One of the Center’s collaborative projects with WPSI is our joint Social Impact Analytics Initiative, whose goal is to identify—and, where necessary, develop—meaningful and practical approaches for managing to impact. Too often the conversation around social impact is focused too narrowly—did this program cause this good impact? However, that is just one of many questions that need to be answered for both donors and nonprofit leaders to achieve the impact they seek.

We have just completed the first phase of research, which involved assessing what tools already exist and conducting interviews with a select group of nonprofits known for their capacity to measure and manage outcomes. We have talked to Youth Villages, Philabundance and Congreso, to give you an idea of some local nonprofits whose experience we have tapped. One hope is that through this initiative, we can move the field to a better place, one where both sides (funders and nonprofits) are not wasting their time on a compliance chore; rather, they are focusing on those indicators that help them have more impact.

How do funders and their advisors find and work with The Center?

KR: It has mostly been word of mouth. Through surveys we have found that those who consume the services of The Center tend to turn around and talk to their peers about their experience. All of The Center’s research is readily available via the website (http://www.impact.upenn.edu).

One of the things we are trying to understand better is our own “go to market channel” to maximize our reach. Technology and social media have helped immensely to spread our message to the mainstream.

How is The Center’s research consumed and, more importantly, applied to grantmaking?

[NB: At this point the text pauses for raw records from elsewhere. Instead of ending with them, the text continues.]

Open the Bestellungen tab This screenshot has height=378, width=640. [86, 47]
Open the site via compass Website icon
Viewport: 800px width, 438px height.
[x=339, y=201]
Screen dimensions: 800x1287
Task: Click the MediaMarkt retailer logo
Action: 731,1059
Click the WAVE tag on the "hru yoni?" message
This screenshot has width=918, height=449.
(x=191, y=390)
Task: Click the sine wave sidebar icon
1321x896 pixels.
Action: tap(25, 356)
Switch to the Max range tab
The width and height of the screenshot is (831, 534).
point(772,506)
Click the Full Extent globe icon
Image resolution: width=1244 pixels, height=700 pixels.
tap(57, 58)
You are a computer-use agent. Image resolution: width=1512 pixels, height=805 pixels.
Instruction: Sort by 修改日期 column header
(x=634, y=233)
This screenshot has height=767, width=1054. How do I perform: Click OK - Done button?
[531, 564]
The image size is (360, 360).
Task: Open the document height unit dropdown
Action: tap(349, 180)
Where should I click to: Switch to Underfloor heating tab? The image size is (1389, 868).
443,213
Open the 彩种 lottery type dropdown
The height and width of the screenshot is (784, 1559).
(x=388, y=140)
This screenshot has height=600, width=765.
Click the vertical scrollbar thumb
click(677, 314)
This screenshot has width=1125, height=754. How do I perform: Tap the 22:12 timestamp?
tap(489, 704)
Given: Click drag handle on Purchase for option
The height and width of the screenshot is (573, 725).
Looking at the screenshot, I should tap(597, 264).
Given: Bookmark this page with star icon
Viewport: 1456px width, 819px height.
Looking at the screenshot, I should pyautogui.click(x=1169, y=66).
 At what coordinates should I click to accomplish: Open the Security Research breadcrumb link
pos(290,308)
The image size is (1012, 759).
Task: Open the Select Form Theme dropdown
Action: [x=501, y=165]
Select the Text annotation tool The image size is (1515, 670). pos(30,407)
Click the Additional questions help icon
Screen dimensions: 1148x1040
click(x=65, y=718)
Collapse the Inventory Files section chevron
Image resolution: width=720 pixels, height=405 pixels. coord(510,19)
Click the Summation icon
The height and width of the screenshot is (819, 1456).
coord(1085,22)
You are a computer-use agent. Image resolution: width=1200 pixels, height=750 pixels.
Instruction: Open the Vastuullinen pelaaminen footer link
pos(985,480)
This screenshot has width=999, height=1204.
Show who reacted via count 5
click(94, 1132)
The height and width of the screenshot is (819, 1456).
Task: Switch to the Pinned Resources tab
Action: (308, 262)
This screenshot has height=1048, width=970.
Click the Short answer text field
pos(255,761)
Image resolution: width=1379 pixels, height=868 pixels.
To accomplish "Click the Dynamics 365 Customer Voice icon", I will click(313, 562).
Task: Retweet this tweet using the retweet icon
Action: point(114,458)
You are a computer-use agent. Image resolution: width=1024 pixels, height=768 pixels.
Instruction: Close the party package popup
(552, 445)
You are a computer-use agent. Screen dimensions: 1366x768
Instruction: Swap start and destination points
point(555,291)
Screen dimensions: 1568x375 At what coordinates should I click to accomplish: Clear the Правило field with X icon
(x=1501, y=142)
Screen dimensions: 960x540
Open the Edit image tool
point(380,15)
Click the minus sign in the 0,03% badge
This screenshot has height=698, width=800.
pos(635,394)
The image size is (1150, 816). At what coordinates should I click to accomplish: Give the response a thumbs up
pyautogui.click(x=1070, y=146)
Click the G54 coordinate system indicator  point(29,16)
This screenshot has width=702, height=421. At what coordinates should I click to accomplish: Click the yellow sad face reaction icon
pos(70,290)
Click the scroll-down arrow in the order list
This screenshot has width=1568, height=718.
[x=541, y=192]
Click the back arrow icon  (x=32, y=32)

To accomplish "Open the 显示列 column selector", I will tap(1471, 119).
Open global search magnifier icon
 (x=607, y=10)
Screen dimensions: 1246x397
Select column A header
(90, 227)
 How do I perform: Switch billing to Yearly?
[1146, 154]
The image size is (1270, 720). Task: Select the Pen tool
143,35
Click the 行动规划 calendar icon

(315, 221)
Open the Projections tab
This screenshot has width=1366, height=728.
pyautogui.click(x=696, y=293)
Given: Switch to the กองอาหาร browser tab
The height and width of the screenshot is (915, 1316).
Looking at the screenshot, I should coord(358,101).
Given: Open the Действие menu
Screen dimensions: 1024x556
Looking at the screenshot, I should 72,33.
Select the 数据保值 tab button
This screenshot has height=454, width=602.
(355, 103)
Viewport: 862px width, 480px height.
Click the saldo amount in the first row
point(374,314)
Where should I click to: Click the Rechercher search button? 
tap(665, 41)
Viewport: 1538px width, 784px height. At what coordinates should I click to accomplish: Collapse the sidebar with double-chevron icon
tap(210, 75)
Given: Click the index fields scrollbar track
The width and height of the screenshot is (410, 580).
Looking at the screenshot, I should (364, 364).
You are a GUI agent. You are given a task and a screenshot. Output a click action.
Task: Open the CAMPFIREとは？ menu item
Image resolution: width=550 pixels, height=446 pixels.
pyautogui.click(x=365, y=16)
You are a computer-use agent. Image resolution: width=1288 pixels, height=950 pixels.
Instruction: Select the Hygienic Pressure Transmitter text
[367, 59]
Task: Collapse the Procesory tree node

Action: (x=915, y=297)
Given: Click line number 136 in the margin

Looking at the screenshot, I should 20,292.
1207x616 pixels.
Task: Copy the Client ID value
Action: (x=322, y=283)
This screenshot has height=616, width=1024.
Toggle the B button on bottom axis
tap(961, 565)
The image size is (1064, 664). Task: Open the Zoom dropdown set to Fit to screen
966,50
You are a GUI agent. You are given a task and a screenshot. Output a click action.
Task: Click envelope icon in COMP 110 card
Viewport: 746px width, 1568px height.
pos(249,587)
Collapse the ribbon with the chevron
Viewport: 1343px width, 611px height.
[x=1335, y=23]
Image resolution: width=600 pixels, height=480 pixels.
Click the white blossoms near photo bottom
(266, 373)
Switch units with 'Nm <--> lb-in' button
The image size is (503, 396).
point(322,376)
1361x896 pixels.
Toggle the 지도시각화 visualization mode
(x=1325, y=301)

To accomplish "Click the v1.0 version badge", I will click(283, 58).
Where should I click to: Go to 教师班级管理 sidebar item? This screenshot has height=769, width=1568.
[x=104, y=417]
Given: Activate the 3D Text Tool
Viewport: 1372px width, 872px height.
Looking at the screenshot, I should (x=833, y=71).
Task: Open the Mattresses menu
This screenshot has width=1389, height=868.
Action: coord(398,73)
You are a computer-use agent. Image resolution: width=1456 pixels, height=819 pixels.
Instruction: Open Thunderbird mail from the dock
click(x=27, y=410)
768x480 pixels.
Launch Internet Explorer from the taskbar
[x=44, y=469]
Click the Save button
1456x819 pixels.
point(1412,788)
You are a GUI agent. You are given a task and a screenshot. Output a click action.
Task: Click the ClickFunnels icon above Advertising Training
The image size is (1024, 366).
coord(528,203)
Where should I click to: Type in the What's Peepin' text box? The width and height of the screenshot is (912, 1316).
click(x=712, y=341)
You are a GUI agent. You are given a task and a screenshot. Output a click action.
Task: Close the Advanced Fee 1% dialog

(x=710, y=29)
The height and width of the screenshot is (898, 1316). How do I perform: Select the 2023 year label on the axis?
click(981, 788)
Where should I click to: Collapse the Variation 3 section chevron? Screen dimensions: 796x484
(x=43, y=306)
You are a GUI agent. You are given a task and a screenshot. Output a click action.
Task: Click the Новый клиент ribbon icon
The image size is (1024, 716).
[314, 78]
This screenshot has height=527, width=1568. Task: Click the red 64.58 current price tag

KR: There are a lot of things The Center measures and we maintain a great deal of data showing how people are consuming and downloading the research from the website. We look at who is accessing our work, which we are able to do because we ask for those who download research to register.

CM: We also regularly conduct surveys of these registered users and ask them questions about the usefulness of the information and whether they actually read the reports.

KR: The big prize is knowing with confidence that The Center is driving money toward impactful strategies.

The Center has a growing reputation for inspiring and leading the debate about what makes effective charities and how we can measure this. How is The Center continuing to build its voice?

KR: There are things we do that support individual decision-making and there are things we do to push the field towards greater impact. The Center has been involved in many field-building efforts around impact, such as Charity Navigator 2.0, Guidestar Charting Impact, Growth Philanthropy’s Social Impact Exchange, and Aspen Institute’s Working Group on Metrics, just to name a few. How The Center thinks about evidence and how The Center deals with the limitations of data are areas of expertise we bring to the table.

The Center continues to build out a network of donors, intermediaries and nonprofits, so that we can continue to play that bridging role.

What take-away would you provide for readers?

KR: At the end of the day, all of our work is aimed at enabling the flow of philanthropic capital to where it can do the most good. What we want is a world where the easiest thing to do is to practice high-impact philanthropy. A world where it is easier and easier for donors to achieve the change they seek and it is easier and easier for nonprofit leaders to create change. We see our role as doing a lot of the legwork so that the rest of the field can move faster, and more confidently, from generosity and good intentions to social impact.